400m2を超える空間に高さ9mの天窓から自然光が降り注ぐ「アトリウム」。屋根をガラスに仕様変更する申請が通るまでに4年半かかった。

100アイテム以上もの料理を揃えた朝食ビュッフェを味わえ、エッグベネディクトやオムレツなどつくりたてを味わえるライブステーションも充実していて、駅舎創建時の赤レンガを間近に眺めながら、1日の始まりを優雅に過ごすことができます。

駅舎の赤レンガを彷彿とさせるヴァルカン・ファイバーの「レッド」が魅力的なホテルのオリジナル商品。

東京、そして日本の玄関口にある「東京ステーションホテル」では、旅をテーマにした多くのサービスを実施していますが、現在、イギリスの名門ラゲッジブランド「グローブ・トロッター」とのコラボレーションにより、赤レンガの駅舎をモチーフにしたオリジナルスーツケースとミニトランクがホテルのオンラインショップで限定販売されています。購入特典でオリジナルカードケースがついてきます。

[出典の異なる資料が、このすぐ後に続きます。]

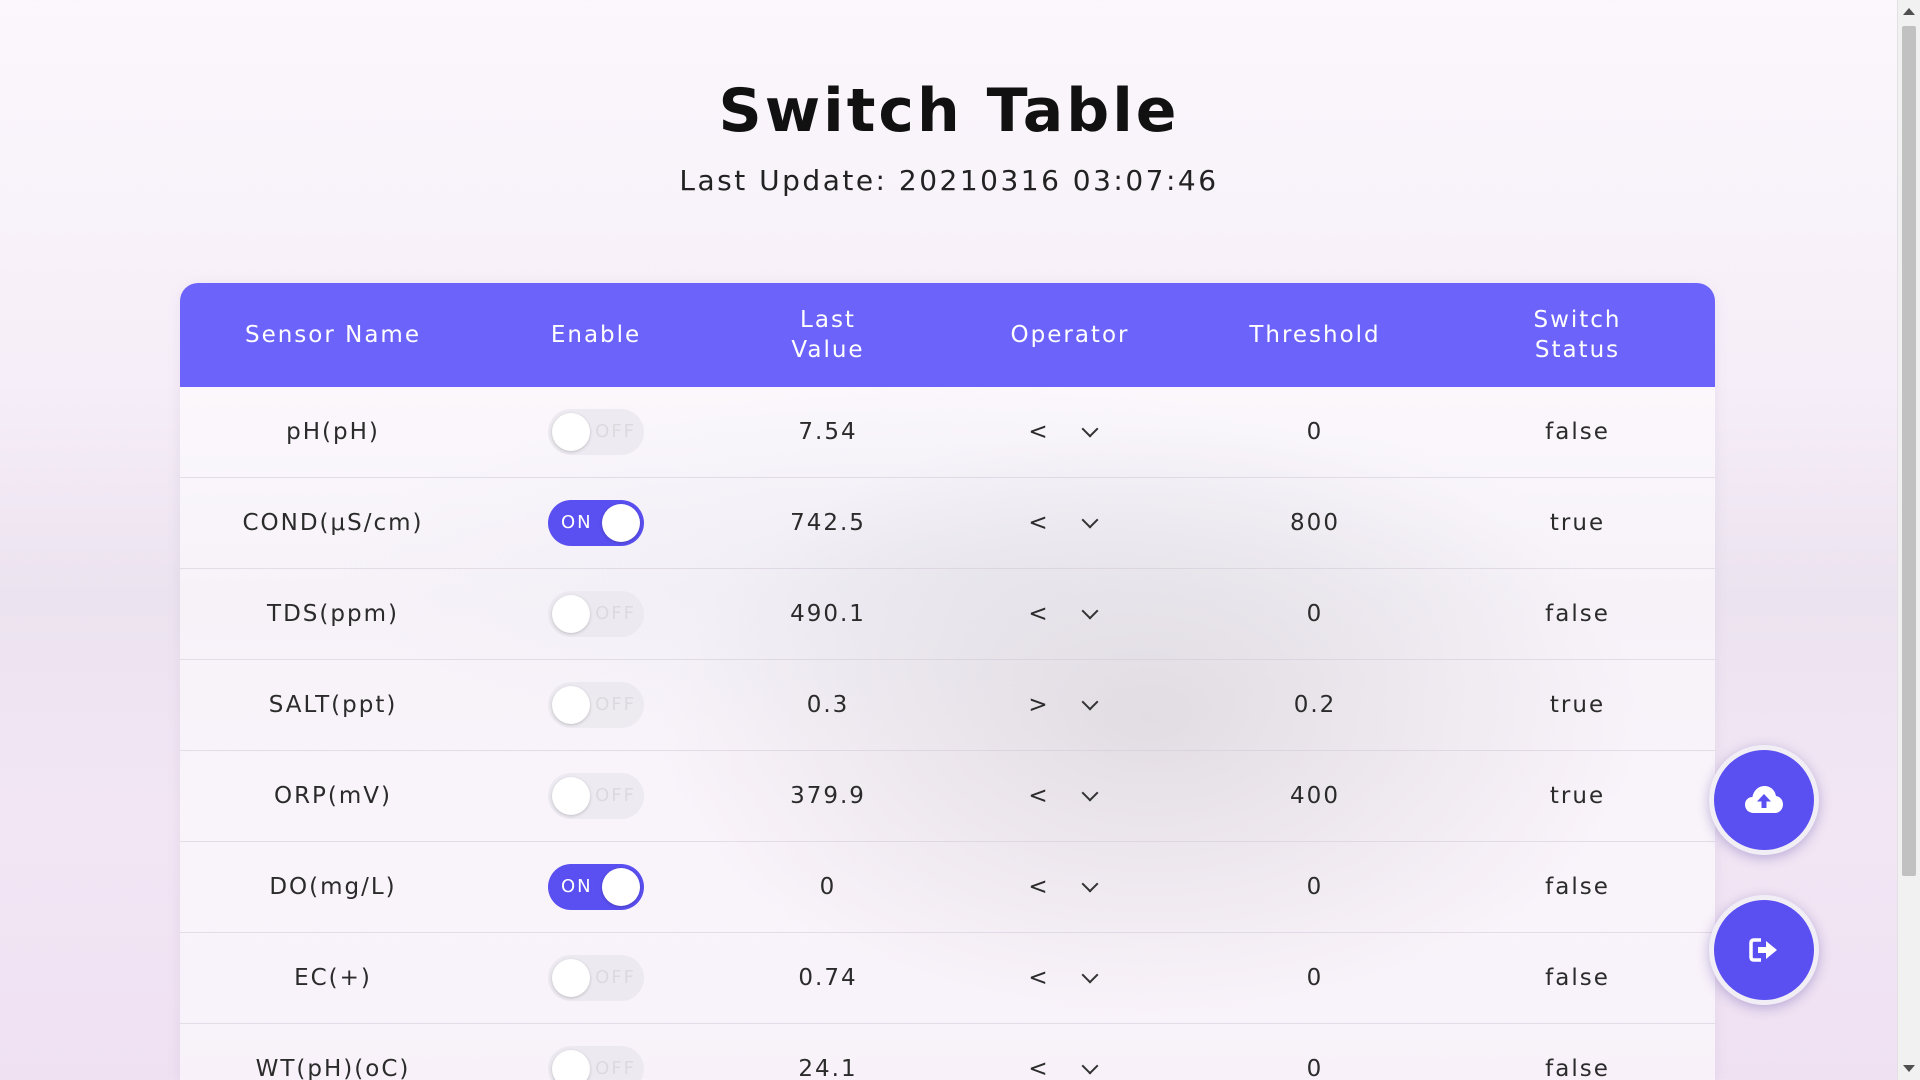 Image resolution: width=1920 pixels, height=1080 pixels. Describe the element at coordinates (1578, 335) in the screenshot. I see `header-switch-status: Switch Status` at that location.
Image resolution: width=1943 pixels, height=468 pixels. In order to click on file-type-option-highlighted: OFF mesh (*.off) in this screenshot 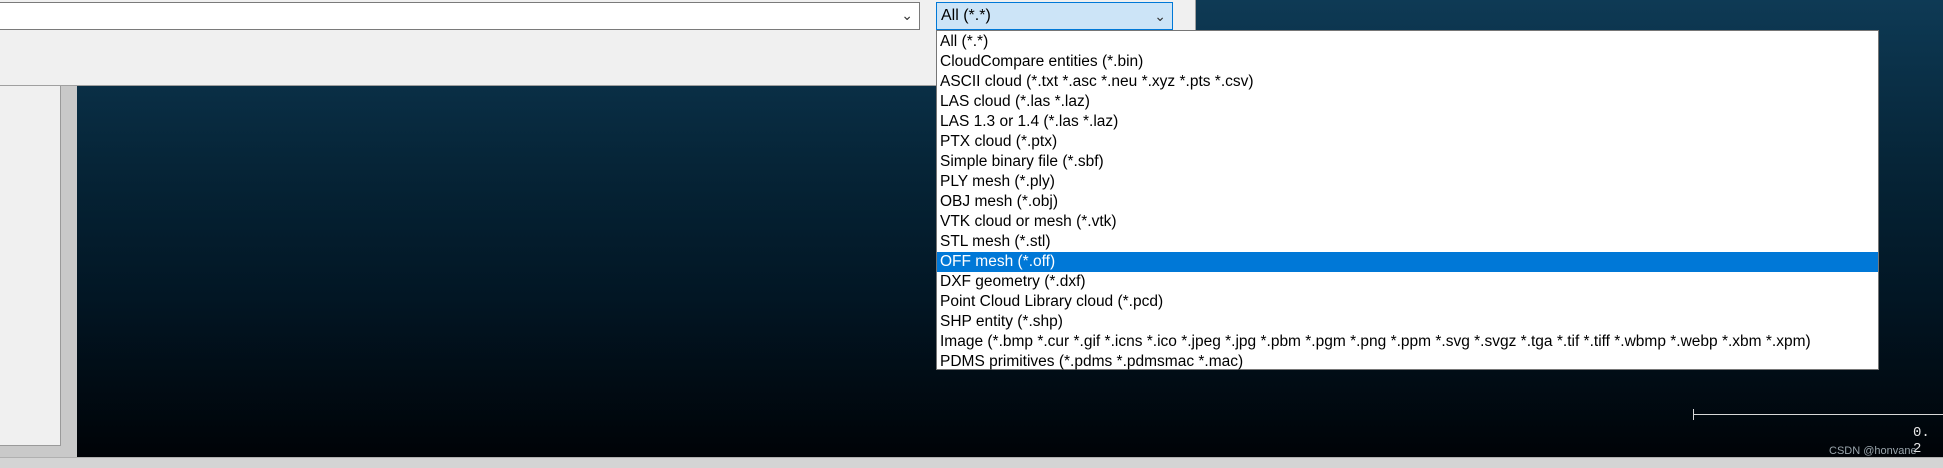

その歴史と固有性があってこそ、さまざまな新しい魅力を纏いつつ、輝きを増していく「東京ステーションホテル」。遠方からの旅人はもちろん、近郊にお住まいの方も、普段知っているはずの東京とはひと味違った東京の顔に出合うための場所として、訪れてみてはいかがでしょうか。

このホテルの魅力

  • 1915年、東京駅丸の内駅舎内に開業。関東大震災や東京大空襲を乗り越えて営業を続け、2003年には駅舎が国の重要文化財に指定されたことから、重要文化財に宿泊できる国内初のホテルに。
  • 赤レンガと美しいドームレリーフが印象的で、松本清張や川端康成、内田百閒ら多くの文豪に愛された。客室が小説や映画の舞台になったことも。
  • 歴史的建造物を未来に残し、活用するための大規模な保存・復原事業が行われ、2012年にリニューアル。ヨーロピアン・クラシックスタイルを基調に、駅舎の壮麗さと調和する空間を創出。
  • 客室は、メゾネットを含む様々なタイプがあり、駅舎の南北ドームに面した「ドームサイド」が人気。丸の内駅舎の保存・復原事業で甦った美しいドームレリーフを部屋の窓から望める。
  • 10のレストラン&バーがあり、フレンチレストラン「ブラン ルージュ」では和フレンチ、かつては駅舎の屋根裏だったゲストラウンジ「アトリウム」では100品以上並ぶ朝食ビュッフェに舌つづみ。